## TUJUAN ANDA
Tolong lanjutkan berita tentang permintaan penghapusan SLIK OJK bagi pembeli rumah subsidi, dimulai setelah kalimat terakhirnya.

Warga Susah Beli Rumah Subsidi Gegara SLIK, Maruarar: Saya Minta Hapus
Jakarta, CNBC Indonesia - Menteri Perumahan dan Kawasan Permukiman (PKP) Maruarar Sirait mengungkapkan peminat rumah bersubsidi cukup tinggi. Namun, banyaknya kendala membuat masyarakat sulit untuk mengambil rumah subsidi.
Salah satu kendalanya yakni persyaratan Sistem Layanan Informasi Keuangan (SLIK) yang dikeluarkan Otoritas Jasa Keuangan (OJK) dalam pengajuan kredit pemilikan rumah (KPR). Menteri yang kerap disapa Ara tersebut meminta untuk SLIK OJK dihapus.
Hal ini diungkapnya setelah bertemu dengan Menteri Koordinator (Menko) Bidang Perekonomian Airlangga Hartarto, Menteri Keuangan Purbaya Yudhi Sadewa, dan Kepala Eksekutif Pengawas Perbankan sekaligus Anggota Dewan Komisioner Otoritas Jasa Keuangan Dian Ediana Rae.
"Dalam rapat dua hari lalu dengan Menko Perekonomian, Menteri Keuangan, dan dengan juga OJK, saya juga sudah minta supaya SLIK OJK itu dihapuskan," kata Ara dalam paparannya di rapat kerja (raker) bersama Komisi V DPR RI, Rabu (19/11/2025).

## ENTRI TERSEDIA

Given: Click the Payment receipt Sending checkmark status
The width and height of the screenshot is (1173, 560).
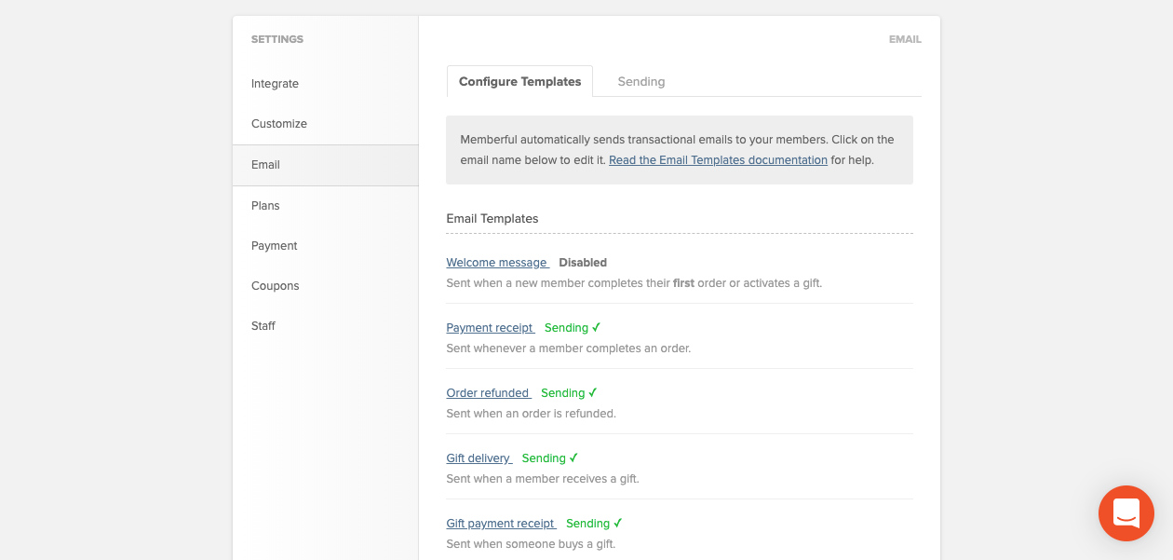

* * *

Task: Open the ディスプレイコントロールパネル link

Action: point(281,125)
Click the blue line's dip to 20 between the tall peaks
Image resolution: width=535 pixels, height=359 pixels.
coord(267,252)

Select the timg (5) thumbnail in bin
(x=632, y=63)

## JAWABAN LATIHAN
"Kenapa saya mengatakan seperti itu? Karena memang kebetulan kami sering turun ke lapangan. Kalau kami bertanya kepada konsumen, juga kepada pengembang, itu masalahnya. Jadi yang kami sudah lakukan, kami sudah empat kali ke OJK, kami sudah sampaikan ke Menko Perekonomian, kami juga sudah sampaikan ke Menteri Keuangan, dan sampaikan juga ke OJK," lanjutnya.
Menurutnya, banyak masyarakat berpenghasilan rendah (MBR) yang ingin mengambil KPR rumah bersubsidi, kesulitan karena adanya persyaratan SLIK tersebut.
"Posisi kami adalah mendukung rakyat. Kalau bisa SLIK OJK di angka tertentu itu dihapuskan, supaya tidak bisa menghambat rakyat kita, yang menginginkan rumah bersubsidi. Mereka yang sudah mendaftar, seharusnya bisa dapat rumah subsidi, justru jadi terhambat," terangnya.
Ara juga menegaskan bahwa hak OJK adalah sebatas memberikan surat kepada bank penyalur untuk memberikan keringanan SLIK kepada calon pembeli rumah subsidi.
"Memang maksimal OJK itu bisa membuat surat kepada bank, itu posisinya," ujarnya.
Sebelumnya, kalangan pengembang menyoroti ketatnya persetujuan KPR di perbankan dalam dua tahun terakhir.
Fenomena ini terjadi akibat dampak lanjutan dari pandemi di mana banyak masyarakat yang meminjam uang melalui pinjaman online (pinjol).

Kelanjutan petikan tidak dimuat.